The Hon’ble High Court of Delhi contended that:

  • In the given case, the assessee have made remittances/investment in shares of their Indian subsidiaries. It is an admitted position that the transactions in question are capital account transactions. 
  • It is settled law that investment in shares in an Indian subsidiary Company cannot be treated as ‘income’ as the same is in the nature of “capital account transaction” and it does not give rise to any income. 
  • In the matter of Nestle SA Versus Assistant Commissioner of Income Tax (W.P.(C) No. 12643/2018), this Court held that:
    • The principal objection of the Petitioner that its investment in the shares of its subsidiary cannot be treated as ‘income’ is well founded. 
    • The decision of the Bombay High Court in Vodafone India Services Pvt. Ltd. v.

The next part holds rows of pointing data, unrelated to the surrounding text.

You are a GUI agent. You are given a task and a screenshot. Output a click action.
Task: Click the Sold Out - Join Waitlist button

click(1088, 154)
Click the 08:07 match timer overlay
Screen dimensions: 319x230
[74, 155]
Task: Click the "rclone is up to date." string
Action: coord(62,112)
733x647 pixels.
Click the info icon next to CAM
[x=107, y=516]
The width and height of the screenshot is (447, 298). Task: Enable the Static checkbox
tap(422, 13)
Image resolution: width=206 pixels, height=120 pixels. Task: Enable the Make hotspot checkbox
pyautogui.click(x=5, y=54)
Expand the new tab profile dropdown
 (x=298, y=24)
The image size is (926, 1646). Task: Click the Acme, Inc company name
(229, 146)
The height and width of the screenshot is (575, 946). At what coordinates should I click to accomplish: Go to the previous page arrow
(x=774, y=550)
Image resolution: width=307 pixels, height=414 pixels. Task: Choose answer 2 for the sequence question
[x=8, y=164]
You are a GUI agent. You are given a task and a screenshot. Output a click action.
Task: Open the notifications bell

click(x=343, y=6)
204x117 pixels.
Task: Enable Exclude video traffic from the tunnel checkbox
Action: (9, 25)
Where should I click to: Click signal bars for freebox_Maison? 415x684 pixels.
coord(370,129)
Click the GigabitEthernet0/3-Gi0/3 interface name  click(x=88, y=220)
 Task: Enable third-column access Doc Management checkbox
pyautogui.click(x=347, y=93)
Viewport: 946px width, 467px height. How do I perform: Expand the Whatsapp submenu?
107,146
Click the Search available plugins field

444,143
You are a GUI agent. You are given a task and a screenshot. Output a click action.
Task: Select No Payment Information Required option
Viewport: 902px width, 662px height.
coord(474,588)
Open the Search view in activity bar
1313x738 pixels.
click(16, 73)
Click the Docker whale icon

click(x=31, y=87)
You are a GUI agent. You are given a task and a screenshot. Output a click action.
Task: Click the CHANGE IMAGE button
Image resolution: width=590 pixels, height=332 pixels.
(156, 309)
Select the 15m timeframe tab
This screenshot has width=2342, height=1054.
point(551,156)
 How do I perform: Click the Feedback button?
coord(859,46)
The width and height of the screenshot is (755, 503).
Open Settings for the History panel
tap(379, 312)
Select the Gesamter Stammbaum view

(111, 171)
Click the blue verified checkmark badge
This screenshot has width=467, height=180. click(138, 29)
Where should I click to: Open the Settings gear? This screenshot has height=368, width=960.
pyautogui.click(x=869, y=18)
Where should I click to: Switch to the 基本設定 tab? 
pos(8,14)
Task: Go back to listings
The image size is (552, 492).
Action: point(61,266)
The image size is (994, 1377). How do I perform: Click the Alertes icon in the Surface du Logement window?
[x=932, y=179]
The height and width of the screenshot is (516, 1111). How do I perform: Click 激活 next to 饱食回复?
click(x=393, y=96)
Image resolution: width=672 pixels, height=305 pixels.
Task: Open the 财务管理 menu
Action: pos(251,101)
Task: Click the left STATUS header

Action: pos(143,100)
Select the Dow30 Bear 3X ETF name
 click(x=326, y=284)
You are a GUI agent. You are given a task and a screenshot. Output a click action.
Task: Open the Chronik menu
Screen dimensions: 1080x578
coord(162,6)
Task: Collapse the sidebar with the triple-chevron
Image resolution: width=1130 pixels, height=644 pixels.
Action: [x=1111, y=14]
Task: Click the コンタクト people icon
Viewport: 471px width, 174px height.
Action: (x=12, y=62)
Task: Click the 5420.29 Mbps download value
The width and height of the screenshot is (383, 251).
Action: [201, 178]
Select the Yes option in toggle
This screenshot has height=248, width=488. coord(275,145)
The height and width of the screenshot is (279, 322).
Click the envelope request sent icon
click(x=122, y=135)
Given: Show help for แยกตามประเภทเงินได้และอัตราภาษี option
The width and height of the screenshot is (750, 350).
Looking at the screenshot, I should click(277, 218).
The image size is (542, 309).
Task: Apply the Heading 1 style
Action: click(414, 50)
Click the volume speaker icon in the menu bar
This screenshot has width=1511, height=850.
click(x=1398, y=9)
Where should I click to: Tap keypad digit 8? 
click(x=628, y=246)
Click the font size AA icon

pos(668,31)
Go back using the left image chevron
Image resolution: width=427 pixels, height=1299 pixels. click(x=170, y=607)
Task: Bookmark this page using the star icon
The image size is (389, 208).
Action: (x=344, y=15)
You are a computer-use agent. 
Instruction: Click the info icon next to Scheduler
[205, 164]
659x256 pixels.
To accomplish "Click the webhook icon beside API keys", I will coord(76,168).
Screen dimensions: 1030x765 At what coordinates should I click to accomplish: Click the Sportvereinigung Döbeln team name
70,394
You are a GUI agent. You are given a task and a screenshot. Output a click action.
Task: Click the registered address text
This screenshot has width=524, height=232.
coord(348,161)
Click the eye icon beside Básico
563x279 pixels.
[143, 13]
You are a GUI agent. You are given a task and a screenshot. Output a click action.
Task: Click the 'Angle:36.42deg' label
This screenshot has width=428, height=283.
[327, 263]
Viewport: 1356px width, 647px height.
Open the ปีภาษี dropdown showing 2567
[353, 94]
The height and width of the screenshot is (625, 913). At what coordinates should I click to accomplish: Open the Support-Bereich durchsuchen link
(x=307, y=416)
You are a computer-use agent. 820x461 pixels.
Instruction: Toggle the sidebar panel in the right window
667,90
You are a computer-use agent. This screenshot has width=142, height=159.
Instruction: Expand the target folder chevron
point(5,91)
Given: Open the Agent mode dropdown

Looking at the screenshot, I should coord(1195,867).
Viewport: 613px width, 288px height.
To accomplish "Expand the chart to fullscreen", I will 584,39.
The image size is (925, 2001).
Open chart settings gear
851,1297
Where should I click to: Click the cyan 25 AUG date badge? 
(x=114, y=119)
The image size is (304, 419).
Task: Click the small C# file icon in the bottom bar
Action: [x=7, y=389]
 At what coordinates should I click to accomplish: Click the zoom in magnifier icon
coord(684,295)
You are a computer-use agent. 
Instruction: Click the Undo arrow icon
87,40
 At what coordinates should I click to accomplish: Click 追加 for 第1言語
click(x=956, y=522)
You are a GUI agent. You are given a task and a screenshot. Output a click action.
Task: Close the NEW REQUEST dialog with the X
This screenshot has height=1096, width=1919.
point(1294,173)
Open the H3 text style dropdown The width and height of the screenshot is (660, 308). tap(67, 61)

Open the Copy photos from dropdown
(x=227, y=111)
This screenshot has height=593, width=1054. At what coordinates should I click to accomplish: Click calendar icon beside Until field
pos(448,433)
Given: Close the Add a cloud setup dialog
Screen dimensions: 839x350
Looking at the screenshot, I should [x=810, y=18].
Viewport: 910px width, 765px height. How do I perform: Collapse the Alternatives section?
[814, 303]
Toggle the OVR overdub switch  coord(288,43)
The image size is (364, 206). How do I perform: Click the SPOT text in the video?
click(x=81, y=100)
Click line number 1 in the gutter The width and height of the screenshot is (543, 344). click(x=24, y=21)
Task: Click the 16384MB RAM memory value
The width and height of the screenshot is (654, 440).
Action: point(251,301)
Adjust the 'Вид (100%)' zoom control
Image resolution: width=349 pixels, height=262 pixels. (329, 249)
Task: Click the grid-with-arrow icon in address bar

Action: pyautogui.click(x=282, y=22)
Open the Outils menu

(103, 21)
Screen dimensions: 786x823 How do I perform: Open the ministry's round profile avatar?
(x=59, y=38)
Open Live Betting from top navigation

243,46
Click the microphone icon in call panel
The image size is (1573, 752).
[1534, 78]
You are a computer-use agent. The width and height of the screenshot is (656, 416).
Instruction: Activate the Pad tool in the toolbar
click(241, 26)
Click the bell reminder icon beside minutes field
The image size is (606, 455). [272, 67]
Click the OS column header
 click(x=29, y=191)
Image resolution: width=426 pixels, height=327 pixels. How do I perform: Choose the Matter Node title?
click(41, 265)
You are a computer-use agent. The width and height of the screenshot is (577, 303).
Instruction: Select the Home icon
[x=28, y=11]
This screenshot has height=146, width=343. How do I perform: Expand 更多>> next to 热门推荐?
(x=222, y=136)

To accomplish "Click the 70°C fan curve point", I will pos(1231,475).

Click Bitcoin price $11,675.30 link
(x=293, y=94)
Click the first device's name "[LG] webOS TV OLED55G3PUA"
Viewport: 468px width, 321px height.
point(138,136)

Union of India (supra) holding such investment in shares to be a ‘capital account transaction’ not giving rise to income was accepted by the CBDT. 
    • Further, such a position was also confirmed by CBDT through Para 2 of Instruction No.2 of 2015 dated 29th January, 2015.
    • As per Para 2 of Instructions, CBDT confirmed the acceptance of board of the decision of the High Court of Bombay in the above mentioned Writ Petition. Same judgment is to be adhered to in all cases where this issue is involved. 
    • Therefore, the contention of the Respondent that the above investment by the Petitioner in the shares of its subsidiary amounted to ‘income’ which had escaped assessment was flawed. 
  • Therefore, in the given case, the action of the Respondents is in contravention of the CBDT Instruction No. 2 of 2015 dated 29th January, 2015 reiterating the view expressed by the Bombay High Court in Vodafone India Services Pvt. Ltd. Versus Union of India.
  • The judgment of the Bombay High Court was also accepted by the Union Cabinet and a press note dated 28th January, 2015 was issued by the Press Information Bureau, Government of India. The relevant portion of the said press note is reproduced hereinbelow:
    • Acceptance of the Order of the High Court of Bombay in the case of Vodafone India Services Private Limited
    • This is a major correction of a tax matter which has adversely affected investor sentiment. 
    • The Cabinet decided to accept the order of the High Court of Bombay and not to file SLP against it before the Supreme Court of India; 
    • This decision will bring greater clarity and predictability for taxpayers as well as tax authorities, thereby facilitating tax compliance and reducing litigation on similar issues. 
    • This will also put to rest the uncertainty prevailing in the minds of foreign investors and taxpayers in respect of possible transfer pricing adjustments in India on transactions related to issuance of shares, and thereby improve the investment climate in the country. 
    • The issue of shares at a premium is on a Capital account and gives rise to no income. 
    • Further, The submission of the revenue that the shortfall in the ALP as computed for the purposes of Chapter X of the Act is misplaced. The ALP is meant to determine the real value of the transaction entered into between AEs. It is a re-computation exercise to be carried out only when income arises in case of an International transaction between AEs. It does not warrant re-computation of a consideration received / given on capital account.
  • Further, in the matter of Divya Capital One Private Limited vs. Assistant Commissioner of Income Tax Circle 7(1) Delhi & Anr., 2022 SCC, this court has held that the benchmark of “escapement of income chargeable of tax” still remains the primary condition to be satisfied before invoking powers under Section 147 of the Act’. 
  • Consequently, the impugned orders under Section 148A (d) of the Act and the notices passed under Section 148 of the Act are set aside.

5. Order

The Hon’ble Delhi high court has held that It is settled law that investment in shares in an Indian subsidiary Company cannot be treated as ‘income’ as the same is in the nature of “capital account transaction” and it does not give rise to any income. Therefore, Impugned order and notices are liable to be set aside.